(The input)
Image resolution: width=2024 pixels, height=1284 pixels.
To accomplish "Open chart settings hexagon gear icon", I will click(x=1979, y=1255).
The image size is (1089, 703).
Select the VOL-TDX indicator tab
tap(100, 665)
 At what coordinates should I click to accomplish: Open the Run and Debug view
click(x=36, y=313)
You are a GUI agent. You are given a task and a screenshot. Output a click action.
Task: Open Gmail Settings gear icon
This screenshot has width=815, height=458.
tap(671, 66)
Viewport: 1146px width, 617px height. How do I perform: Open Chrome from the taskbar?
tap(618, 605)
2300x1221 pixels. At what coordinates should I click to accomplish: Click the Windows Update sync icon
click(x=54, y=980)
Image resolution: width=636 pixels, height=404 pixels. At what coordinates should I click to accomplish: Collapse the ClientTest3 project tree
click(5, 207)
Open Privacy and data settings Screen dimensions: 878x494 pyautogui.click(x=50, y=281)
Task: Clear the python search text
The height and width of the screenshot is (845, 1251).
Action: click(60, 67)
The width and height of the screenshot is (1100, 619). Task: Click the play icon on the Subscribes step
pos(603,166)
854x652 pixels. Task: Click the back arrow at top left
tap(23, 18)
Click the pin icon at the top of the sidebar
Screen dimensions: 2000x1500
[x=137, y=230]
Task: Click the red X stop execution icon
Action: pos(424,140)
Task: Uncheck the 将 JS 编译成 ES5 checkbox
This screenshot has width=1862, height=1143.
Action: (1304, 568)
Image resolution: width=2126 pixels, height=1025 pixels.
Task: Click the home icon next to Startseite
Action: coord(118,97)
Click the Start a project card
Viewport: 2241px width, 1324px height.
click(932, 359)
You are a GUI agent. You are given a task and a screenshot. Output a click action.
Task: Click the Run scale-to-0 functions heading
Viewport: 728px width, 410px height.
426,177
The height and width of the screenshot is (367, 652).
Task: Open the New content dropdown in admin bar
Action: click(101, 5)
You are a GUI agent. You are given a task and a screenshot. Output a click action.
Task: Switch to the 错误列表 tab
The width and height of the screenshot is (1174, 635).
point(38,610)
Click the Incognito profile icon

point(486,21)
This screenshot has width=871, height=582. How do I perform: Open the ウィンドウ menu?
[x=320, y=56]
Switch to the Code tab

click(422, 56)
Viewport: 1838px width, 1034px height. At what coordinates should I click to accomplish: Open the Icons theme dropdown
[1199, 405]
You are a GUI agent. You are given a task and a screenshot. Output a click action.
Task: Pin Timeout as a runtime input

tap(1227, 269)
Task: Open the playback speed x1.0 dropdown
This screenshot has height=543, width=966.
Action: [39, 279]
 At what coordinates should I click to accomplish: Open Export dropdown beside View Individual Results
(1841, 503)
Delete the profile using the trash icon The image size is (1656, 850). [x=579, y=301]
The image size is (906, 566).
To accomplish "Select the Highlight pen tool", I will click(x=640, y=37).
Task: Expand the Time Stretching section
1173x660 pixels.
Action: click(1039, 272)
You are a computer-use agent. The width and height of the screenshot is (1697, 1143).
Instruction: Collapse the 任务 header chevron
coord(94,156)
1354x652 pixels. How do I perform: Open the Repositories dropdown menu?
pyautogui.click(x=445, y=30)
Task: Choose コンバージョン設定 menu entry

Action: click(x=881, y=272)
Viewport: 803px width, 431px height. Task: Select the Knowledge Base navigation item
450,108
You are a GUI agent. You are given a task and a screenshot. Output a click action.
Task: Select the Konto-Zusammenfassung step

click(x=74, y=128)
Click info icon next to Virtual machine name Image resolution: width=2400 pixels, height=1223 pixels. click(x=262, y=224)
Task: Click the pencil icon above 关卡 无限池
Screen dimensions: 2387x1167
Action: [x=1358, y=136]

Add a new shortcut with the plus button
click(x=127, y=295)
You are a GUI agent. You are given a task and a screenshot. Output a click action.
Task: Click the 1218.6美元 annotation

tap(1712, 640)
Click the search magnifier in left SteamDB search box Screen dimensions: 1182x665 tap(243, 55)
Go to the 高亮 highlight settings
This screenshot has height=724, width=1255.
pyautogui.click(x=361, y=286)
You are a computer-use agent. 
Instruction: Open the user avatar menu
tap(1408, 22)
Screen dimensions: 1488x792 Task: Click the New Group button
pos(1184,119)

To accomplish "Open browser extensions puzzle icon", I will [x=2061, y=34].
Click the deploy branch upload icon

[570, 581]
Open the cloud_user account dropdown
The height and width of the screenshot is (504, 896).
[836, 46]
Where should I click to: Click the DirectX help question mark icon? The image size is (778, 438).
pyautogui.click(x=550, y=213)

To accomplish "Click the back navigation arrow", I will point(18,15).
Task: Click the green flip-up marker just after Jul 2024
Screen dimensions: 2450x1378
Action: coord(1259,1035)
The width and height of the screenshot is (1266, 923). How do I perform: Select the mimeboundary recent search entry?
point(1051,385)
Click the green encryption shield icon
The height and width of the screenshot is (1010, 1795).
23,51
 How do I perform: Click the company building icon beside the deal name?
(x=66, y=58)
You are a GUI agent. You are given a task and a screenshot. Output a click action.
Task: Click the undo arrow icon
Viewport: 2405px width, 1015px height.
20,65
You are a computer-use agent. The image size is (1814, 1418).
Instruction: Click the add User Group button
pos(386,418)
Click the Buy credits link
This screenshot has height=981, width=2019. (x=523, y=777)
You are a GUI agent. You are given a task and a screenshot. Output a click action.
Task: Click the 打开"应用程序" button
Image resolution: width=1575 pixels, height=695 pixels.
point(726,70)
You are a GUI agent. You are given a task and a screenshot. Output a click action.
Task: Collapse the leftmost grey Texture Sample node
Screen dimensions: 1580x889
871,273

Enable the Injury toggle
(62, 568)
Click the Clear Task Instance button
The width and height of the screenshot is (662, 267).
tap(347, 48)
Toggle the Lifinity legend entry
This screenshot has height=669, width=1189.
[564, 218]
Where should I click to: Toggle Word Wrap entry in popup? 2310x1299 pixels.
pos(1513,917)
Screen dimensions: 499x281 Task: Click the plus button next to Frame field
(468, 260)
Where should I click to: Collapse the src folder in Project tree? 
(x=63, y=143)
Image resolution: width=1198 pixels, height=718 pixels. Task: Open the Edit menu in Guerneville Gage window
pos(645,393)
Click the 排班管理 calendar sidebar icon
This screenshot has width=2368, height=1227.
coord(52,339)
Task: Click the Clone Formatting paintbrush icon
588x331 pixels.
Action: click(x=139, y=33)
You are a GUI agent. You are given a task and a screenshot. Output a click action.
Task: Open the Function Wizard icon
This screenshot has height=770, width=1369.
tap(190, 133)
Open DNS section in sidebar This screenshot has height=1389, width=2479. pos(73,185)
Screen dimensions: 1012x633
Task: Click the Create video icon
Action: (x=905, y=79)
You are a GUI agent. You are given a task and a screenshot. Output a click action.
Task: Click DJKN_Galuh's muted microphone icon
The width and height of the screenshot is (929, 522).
(End The input)
◆ Directions for this task ◆
Would you restate the whole listing word for word?

◆ Completed task ◆
Image resolution: width=2024 pixels, height=1284 pixels.
To accomplish "Open chart settings hexagon gear icon", I will click(x=1979, y=1255).
The image size is (1089, 703).
Select the VOL-TDX indicator tab
tap(100, 665)
 At what coordinates should I click to accomplish: Open the Run and Debug view
click(x=36, y=313)
You are a GUI agent. You are given a task and a screenshot. Output a click action.
Task: Open Gmail Settings gear icon
This screenshot has width=815, height=458.
tap(671, 66)
Viewport: 1146px width, 617px height. How do I perform: Open Chrome from the taskbar?
tap(618, 605)
2300x1221 pixels. At what coordinates should I click to accomplish: Click the Windows Update sync icon
click(x=54, y=980)
Image resolution: width=636 pixels, height=404 pixels. At what coordinates should I click to accomplish: Collapse the ClientTest3 project tree
click(5, 207)
Open Privacy and data settings Screen dimensions: 878x494 pyautogui.click(x=50, y=281)
Task: Clear the python search text
The height and width of the screenshot is (845, 1251).
Action: click(60, 67)
The width and height of the screenshot is (1100, 619). Task: Click the play icon on the Subscribes step
pos(603,166)
854x652 pixels. Task: Click the back arrow at top left
tap(23, 18)
Click the pin icon at the top of the sidebar
Screen dimensions: 2000x1500
[x=137, y=230]
Task: Click the red X stop execution icon
Action: pos(424,140)
Task: Uncheck the 将 JS 编译成 ES5 checkbox
This screenshot has width=1862, height=1143.
Action: (1304, 568)
Image resolution: width=2126 pixels, height=1025 pixels.
Task: Click the home icon next to Startseite
Action: coord(118,97)
Click the Start a project card
Viewport: 2241px width, 1324px height.
click(932, 359)
You are a GUI agent. You are given a task and a screenshot. Output a click action.
Task: Click the Run scale-to-0 functions heading
Viewport: 728px width, 410px height.
426,177
The height and width of the screenshot is (367, 652).
Task: Open the New content dropdown in admin bar
Action: click(101, 5)
You are a GUI agent. You are given a task and a screenshot. Output a click action.
Task: Switch to the 错误列表 tab
The width and height of the screenshot is (1174, 635).
point(38,610)
Click the Incognito profile icon

point(486,21)
This screenshot has width=871, height=582. How do I perform: Open the ウィンドウ menu?
[x=320, y=56]
Switch to the Code tab

click(422, 56)
Viewport: 1838px width, 1034px height. At what coordinates should I click to accomplish: Open the Icons theme dropdown
[1199, 405]
You are a GUI agent. You are given a task and a screenshot. Output a click action.
Task: Pin Timeout as a runtime input

tap(1227, 269)
Task: Open the playback speed x1.0 dropdown
This screenshot has height=543, width=966.
Action: [39, 279]
 At what coordinates should I click to accomplish: Open Export dropdown beside View Individual Results
(1841, 503)
Delete the profile using the trash icon The image size is (1656, 850). [x=579, y=301]
The image size is (906, 566).
To accomplish "Select the Highlight pen tool", I will click(x=640, y=37).
Task: Expand the Time Stretching section
1173x660 pixels.
Action: click(1039, 272)
You are a computer-use agent. The width and height of the screenshot is (1697, 1143).
Instruction: Collapse the 任务 header chevron
coord(94,156)
1354x652 pixels. How do I perform: Open the Repositories dropdown menu?
pyautogui.click(x=445, y=30)
Task: Choose コンバージョン設定 menu entry

Action: click(x=881, y=272)
Viewport: 803px width, 431px height. Task: Select the Knowledge Base navigation item
450,108
You are a GUI agent. You are given a task and a screenshot. Output a click action.
Task: Select the Konto-Zusammenfassung step

click(x=74, y=128)
Click info icon next to Virtual machine name Image resolution: width=2400 pixels, height=1223 pixels. click(x=262, y=224)
Task: Click the pencil icon above 关卡 无限池
Screen dimensions: 2387x1167
Action: [x=1358, y=136]

Add a new shortcut with the plus button
click(x=127, y=295)
You are a GUI agent. You are given a task and a screenshot. Output a click action.
Task: Click the 1218.6美元 annotation

tap(1712, 640)
Click the search magnifier in left SteamDB search box Screen dimensions: 1182x665 tap(243, 55)
Go to the 高亮 highlight settings
This screenshot has height=724, width=1255.
pyautogui.click(x=361, y=286)
You are a computer-use agent. 
Instruction: Open the user avatar menu
tap(1408, 22)
Screen dimensions: 1488x792 Task: Click the New Group button
pos(1184,119)

To accomplish "Open browser extensions puzzle icon", I will [x=2061, y=34].
Click the deploy branch upload icon

[570, 581]
Open the cloud_user account dropdown
The height and width of the screenshot is (504, 896).
[836, 46]
Where should I click to: Click the DirectX help question mark icon? The image size is (778, 438).
pyautogui.click(x=550, y=213)

To accomplish "Click the back navigation arrow", I will point(18,15).
Task: Click the green flip-up marker just after Jul 2024
Screen dimensions: 2450x1378
Action: coord(1259,1035)
The width and height of the screenshot is (1266, 923). How do I perform: Select the mimeboundary recent search entry?
point(1051,385)
Click the green encryption shield icon
The height and width of the screenshot is (1010, 1795).
23,51
 How do I perform: Click the company building icon beside the deal name?
(x=66, y=58)
You are a GUI agent. You are given a task and a screenshot. Output a click action.
Task: Click the undo arrow icon
Viewport: 2405px width, 1015px height.
20,65
You are a computer-use agent. The image size is (1814, 1418).
Instruction: Click the add User Group button
pos(386,418)
Click the Buy credits link
This screenshot has height=981, width=2019. (x=523, y=777)
You are a GUI agent. You are given a task and a screenshot. Output a click action.
Task: Click the 打开"应用程序" button
Image resolution: width=1575 pixels, height=695 pixels.
point(726,70)
You are a GUI agent. You are given a task and a screenshot. Output a click action.
Task: Collapse the leftmost grey Texture Sample node
Screen dimensions: 1580x889
871,273

Enable the Injury toggle
(62, 568)
Click the Clear Task Instance button
The width and height of the screenshot is (662, 267).
tap(347, 48)
Toggle the Lifinity legend entry
This screenshot has height=669, width=1189.
[564, 218]
Where should I click to: Toggle Word Wrap entry in popup? 2310x1299 pixels.
pos(1513,917)
Screen dimensions: 499x281 Task: Click the plus button next to Frame field
(468, 260)
Where should I click to: Collapse the src folder in Project tree? 
(x=63, y=143)
Image resolution: width=1198 pixels, height=718 pixels. Task: Open the Edit menu in Guerneville Gage window
pos(645,393)
Click the 排班管理 calendar sidebar icon
This screenshot has width=2368, height=1227.
coord(52,339)
Task: Click the Clone Formatting paintbrush icon
588x331 pixels.
Action: click(x=139, y=33)
You are a GUI agent. You are given a task and a screenshot. Output a click action.
Task: Open the Function Wizard icon
This screenshot has height=770, width=1369.
tap(190, 133)
Open DNS section in sidebar This screenshot has height=1389, width=2479. pos(73,185)
Screen dimensions: 1012x633
Task: Click the Create video icon
Action: (x=905, y=79)
You are a GUI agent. You are given a task and a screenshot. Output a click action.
Task: Click DJKN_Galuh's muted microphone icon
The width and height of the screenshot is (929, 522).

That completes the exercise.